Environmentalists have a word for this homo sapiens dominated world: the anthropocene period.  It is a new age of the earth, with a climate driven by the activities of one species.  Authors in Brei’s book say that we have already entered this new phase of our planet’s history. 
And that’s bad, they say.  These authors agree that nature—the wild, untamed world—is a good thing.  In the anthropocene era, nature ceases to exist; the whole world is controlled, used, polluted, fenced, or (possibly) protected by humanity.  The object-state we should desire and hope for, these environmentalists want to say, is one where nature is still nature, where our species lives symbiotically with other creatures and the natural systems of earth.
They want to say that, but many of them believe that it is already too late.  A pure “nature” is lost.  The best we can hope for is to minimize negative effects of the anthropocene.  So there is division among environmentalists.  They may agree that we need hope, but they disagree about the object-state we should desire.
Second: as a global crisis, climate change affects everybody, but no one person’s actions can bring about the desired object-state.  When an individual thinks of a pathway to a goal (e.g. taking a college class to get a better job) and acts on it, she often feels more hopeful, and her feelings help sustain her along the path.  But the only pathways toward solutions to the climate crisis involve hundreds of millions of people.  The contribution of any other person is so small compared with the need that it approaches zero.  How should we hope when our hopeful actions are infinitesimal compared to the task?

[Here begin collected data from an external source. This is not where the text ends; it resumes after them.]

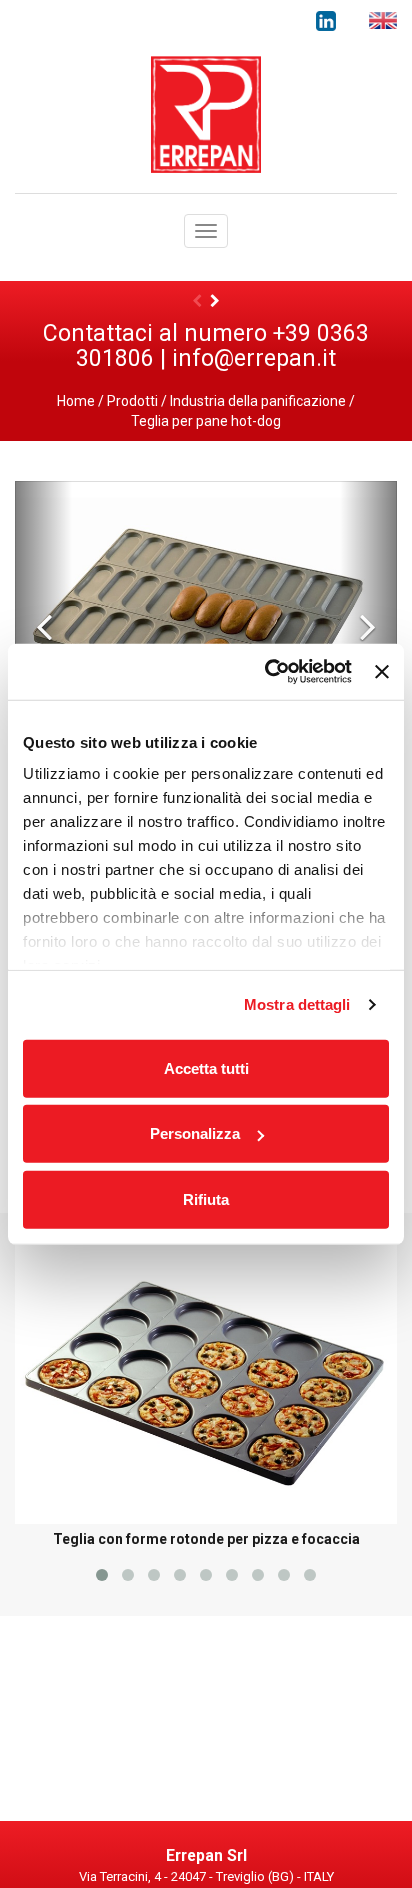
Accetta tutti (206, 1067)
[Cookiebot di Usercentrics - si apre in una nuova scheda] (267, 672)
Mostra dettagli (297, 1004)
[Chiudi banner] (382, 672)
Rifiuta (206, 1198)
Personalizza (195, 1133)
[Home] (206, 113)
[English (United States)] (383, 20)
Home (76, 401)
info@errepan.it (254, 358)
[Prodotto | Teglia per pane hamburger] (215, 301)
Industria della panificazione (258, 401)
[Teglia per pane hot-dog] (206, 624)
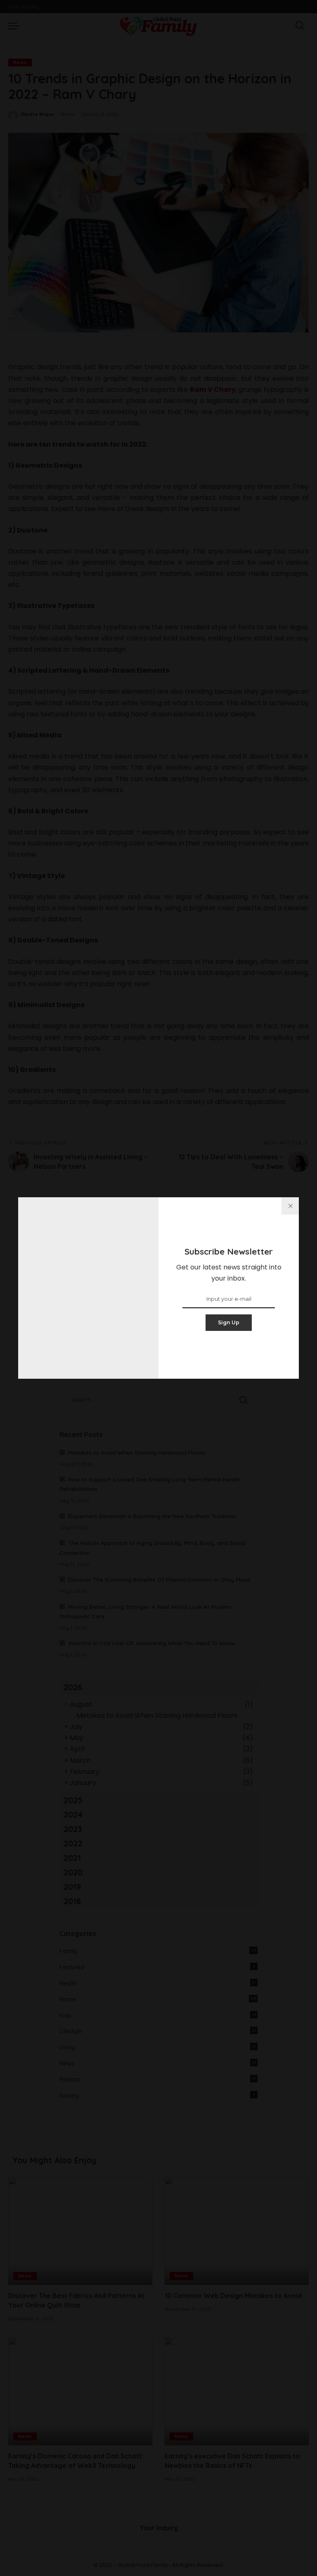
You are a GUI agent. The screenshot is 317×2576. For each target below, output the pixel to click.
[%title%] (290, 1206)
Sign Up (229, 1322)
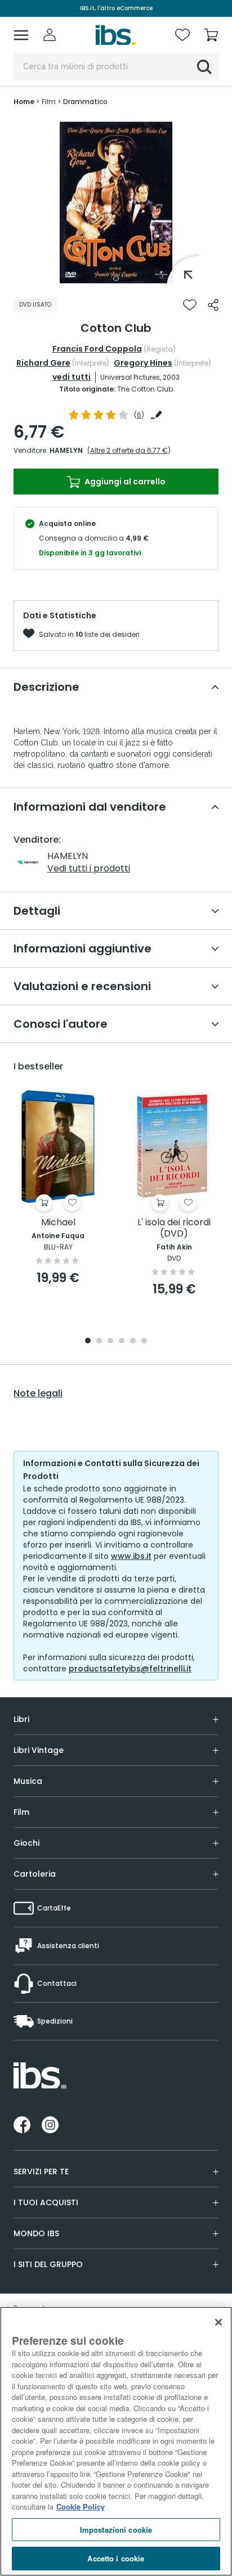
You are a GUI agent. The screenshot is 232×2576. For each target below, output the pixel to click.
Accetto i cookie (115, 2558)
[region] (116, 2441)
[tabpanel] (116, 202)
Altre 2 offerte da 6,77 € (129, 450)
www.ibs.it (131, 1556)
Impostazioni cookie (116, 2529)
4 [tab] (121, 1341)
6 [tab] (144, 1341)
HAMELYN (66, 450)
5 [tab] (133, 1341)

Third: the authors in Brei’s book identify despair as a vice.  Some of them admit to struggling with despair in their own lives as they think about the magnitude of climate change.  They do not use the word “presumption,” traditionally used to describe another vice related to hope.  (In Aquinas, despair is the vice of abandoning hope because the object of the hope is too hard, while presumption is the vice of assuming that hope’s object is already or easily attained.)  The environmentalists do recognize that some people have convinced themselves, without good reason, that “everything will turn out okay,” and thus fail to take necessary actions.  Though they don’t use the word, the vice they describe is presumption.
I think these features of environmental hope can be found in other cases of global hope.  In particular, the questions of object-state and individual action will attend to hopes in regard to eliminating poverty, preventing war, ending starvation, extending education to all, and other worthy “global” hopes.  What is it that we hope for in such cases?  What role, if any, does action play in such hopes?